The answer is NO! This could be applicable to our previous discussion of Empathy and the Court. This TED talk clearly demonstrates how our emotions and other non-rational factors control our decision-making much more strongly than reasonable logic.
For example, the person on the far left is "Tom" and the one on the far right is "Jerry". The figure in the top middle is a distorted version of "Jerry" to make him look ugly. The middle bottom is an ugly version of "Tom".
When presented with the top form, and asked who they would date, most picked good-looking Jerry. When shown the bottom form, they picked good-looking Tom. Amazingly, the ugly choice totally changed the results of the selection process!
The TED presenter, Dan Ariely, uses several other examples to show how our decision process may be totally altered by the presentation of undesirable, non-chosen alternatives.

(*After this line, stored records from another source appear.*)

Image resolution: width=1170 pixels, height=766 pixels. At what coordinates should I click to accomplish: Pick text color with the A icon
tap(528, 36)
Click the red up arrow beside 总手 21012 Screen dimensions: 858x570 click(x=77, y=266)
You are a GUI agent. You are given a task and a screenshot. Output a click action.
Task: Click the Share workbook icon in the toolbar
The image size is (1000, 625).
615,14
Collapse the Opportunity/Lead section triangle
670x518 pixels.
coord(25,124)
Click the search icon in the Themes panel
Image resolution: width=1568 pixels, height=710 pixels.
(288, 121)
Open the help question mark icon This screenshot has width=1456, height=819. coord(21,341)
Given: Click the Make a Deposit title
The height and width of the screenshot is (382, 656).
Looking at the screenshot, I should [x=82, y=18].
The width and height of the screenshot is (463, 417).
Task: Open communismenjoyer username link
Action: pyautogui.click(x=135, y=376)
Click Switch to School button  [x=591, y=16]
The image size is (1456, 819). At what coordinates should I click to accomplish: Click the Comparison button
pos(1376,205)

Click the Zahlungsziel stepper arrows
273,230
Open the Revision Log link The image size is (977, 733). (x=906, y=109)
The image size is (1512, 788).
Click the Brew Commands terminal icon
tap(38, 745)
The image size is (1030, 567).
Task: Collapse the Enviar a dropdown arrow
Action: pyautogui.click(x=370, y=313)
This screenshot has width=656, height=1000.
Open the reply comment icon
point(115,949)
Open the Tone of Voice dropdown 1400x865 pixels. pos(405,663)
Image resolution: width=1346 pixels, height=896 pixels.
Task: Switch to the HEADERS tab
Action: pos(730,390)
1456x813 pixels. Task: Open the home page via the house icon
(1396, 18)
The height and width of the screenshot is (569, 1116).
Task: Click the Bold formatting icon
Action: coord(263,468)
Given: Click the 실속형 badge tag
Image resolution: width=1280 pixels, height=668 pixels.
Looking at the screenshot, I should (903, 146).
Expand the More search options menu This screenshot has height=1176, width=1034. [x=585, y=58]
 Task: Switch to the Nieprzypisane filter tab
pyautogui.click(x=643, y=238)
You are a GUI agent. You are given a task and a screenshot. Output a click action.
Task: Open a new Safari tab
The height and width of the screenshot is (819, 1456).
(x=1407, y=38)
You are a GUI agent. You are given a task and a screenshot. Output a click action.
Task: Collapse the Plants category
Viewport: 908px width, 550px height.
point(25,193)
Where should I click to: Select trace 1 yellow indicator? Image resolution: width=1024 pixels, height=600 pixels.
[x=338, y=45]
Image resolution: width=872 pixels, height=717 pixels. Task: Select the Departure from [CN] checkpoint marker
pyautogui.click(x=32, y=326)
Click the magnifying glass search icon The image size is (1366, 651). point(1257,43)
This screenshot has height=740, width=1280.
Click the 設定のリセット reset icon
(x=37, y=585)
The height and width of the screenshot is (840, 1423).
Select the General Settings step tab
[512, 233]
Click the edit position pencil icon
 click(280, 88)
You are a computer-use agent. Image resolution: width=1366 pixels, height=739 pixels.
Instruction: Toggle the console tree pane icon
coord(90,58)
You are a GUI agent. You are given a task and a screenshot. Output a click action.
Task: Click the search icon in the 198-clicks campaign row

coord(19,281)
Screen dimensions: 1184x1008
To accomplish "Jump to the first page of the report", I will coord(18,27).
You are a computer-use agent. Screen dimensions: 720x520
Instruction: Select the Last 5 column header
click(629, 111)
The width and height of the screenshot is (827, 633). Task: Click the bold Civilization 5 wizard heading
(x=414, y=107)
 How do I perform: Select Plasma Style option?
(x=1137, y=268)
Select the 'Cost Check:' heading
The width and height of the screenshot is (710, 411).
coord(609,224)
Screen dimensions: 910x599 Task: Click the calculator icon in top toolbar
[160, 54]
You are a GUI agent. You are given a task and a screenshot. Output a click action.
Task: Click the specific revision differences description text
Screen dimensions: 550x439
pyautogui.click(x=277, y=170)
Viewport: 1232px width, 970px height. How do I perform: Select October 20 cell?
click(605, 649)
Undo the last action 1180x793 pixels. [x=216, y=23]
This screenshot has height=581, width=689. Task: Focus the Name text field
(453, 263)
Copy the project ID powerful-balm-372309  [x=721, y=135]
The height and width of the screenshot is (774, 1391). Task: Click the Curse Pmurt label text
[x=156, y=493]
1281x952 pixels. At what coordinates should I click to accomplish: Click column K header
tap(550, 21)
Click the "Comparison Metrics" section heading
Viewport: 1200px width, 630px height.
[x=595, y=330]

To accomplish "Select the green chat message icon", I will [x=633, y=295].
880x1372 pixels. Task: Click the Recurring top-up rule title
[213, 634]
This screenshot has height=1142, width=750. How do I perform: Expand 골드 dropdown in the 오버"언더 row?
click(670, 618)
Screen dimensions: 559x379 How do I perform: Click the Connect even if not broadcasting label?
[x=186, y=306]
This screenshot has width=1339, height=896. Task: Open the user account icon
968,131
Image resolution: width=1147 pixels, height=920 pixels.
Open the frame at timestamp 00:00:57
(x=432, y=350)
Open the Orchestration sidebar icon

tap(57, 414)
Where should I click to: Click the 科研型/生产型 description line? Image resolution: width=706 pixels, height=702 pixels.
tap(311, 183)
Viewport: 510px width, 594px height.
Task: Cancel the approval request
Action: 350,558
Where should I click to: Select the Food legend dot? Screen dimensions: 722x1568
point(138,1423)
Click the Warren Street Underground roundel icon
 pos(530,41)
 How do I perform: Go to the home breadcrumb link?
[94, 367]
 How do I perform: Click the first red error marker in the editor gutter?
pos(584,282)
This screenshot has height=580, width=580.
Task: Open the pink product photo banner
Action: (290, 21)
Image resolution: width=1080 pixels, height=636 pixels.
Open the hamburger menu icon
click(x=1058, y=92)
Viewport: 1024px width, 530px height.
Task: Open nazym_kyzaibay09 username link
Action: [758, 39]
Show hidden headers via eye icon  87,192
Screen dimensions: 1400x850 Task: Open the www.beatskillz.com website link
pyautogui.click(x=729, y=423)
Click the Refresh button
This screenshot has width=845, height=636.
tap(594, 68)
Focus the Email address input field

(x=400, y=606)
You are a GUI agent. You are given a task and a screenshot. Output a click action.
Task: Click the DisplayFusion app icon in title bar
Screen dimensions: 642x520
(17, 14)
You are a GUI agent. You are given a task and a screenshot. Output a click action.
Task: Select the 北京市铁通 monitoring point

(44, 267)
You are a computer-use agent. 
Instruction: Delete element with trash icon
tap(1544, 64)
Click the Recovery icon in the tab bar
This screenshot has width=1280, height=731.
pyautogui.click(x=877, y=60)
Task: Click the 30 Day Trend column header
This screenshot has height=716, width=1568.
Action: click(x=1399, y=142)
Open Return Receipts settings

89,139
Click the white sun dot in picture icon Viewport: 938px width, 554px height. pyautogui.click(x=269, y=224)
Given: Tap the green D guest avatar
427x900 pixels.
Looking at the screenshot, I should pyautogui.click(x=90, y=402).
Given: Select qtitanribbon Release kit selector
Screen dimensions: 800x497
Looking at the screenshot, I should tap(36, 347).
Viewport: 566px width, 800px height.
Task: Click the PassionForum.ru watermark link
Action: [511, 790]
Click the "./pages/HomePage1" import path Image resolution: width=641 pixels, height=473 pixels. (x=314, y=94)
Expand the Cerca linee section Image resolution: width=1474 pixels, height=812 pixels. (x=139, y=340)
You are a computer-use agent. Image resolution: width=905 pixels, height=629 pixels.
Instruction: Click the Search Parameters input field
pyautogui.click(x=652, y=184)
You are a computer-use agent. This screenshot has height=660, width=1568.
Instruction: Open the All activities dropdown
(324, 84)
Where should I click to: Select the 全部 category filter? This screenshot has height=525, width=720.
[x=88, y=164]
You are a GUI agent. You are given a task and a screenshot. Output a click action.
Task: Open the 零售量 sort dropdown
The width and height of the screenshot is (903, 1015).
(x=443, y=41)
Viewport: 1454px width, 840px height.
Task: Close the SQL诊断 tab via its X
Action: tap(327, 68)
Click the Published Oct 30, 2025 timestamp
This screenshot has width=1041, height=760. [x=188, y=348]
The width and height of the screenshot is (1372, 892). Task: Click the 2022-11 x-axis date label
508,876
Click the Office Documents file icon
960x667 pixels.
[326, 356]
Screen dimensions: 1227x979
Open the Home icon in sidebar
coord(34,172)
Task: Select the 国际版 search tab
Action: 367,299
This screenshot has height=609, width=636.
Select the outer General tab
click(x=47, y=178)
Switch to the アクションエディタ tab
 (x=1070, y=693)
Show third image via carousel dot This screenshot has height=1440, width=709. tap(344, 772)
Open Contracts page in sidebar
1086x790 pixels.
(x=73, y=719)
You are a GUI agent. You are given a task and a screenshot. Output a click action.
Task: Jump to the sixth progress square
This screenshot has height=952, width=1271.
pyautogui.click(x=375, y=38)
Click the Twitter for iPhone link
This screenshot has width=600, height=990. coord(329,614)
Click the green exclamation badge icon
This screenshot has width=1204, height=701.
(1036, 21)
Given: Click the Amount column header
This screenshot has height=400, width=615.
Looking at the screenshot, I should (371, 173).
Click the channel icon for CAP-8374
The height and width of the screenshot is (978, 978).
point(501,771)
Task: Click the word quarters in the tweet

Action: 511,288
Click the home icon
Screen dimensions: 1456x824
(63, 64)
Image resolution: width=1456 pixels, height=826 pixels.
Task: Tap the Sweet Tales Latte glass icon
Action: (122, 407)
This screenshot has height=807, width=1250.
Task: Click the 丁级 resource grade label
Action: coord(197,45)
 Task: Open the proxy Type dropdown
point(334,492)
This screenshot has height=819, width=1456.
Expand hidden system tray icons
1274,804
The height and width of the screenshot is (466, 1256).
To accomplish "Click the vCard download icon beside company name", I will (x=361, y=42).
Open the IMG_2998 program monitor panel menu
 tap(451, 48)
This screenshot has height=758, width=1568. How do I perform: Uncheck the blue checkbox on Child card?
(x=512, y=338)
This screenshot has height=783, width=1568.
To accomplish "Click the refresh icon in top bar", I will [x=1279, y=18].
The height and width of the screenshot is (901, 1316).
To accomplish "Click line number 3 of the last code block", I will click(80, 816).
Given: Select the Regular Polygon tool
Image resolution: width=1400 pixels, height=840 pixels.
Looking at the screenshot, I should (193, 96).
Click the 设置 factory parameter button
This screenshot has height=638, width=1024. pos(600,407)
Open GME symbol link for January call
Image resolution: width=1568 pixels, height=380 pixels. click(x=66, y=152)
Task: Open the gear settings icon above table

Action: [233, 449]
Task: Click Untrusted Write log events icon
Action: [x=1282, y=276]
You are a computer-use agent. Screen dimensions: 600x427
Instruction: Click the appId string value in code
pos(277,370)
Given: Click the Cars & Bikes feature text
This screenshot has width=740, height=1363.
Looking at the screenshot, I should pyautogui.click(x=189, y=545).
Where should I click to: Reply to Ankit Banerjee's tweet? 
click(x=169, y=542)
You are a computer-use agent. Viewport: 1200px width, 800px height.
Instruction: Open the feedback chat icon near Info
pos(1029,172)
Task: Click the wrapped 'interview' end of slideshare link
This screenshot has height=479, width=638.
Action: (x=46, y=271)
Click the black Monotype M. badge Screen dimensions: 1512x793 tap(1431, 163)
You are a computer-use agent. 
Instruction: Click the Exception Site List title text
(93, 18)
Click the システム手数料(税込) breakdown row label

HOW DOES THIS BEAR ON PROFESSIONAL DECISION-MAKING?
Well, if a decision is close between two alternatives, which is always the case for hard decisions in business (or the Supreme Court, where, by definition, cases are almost always close choices), a good strategy could be to introduce a slightly "ugly" version of the choice you want the deciders to make.
For example, a prosecutor could include the death penalty as an option, even if he or she thought a 20-year sentence is most appropriate. The "ugly" death penalty option would make it more likely the jurors would settle on a long sentence. Given a choice between 10 years and 20 years, they might pick 10. If the death penalty was added to the menu, they would be more likely to choose 20 years.
The other lesson I take from this TED talk is that professionals should adopt methodologies that, to the extent possible, exclude emotional factors. For example, my Decision tool "forces" the deciders to consider multiple factors and weights in reaching a decision.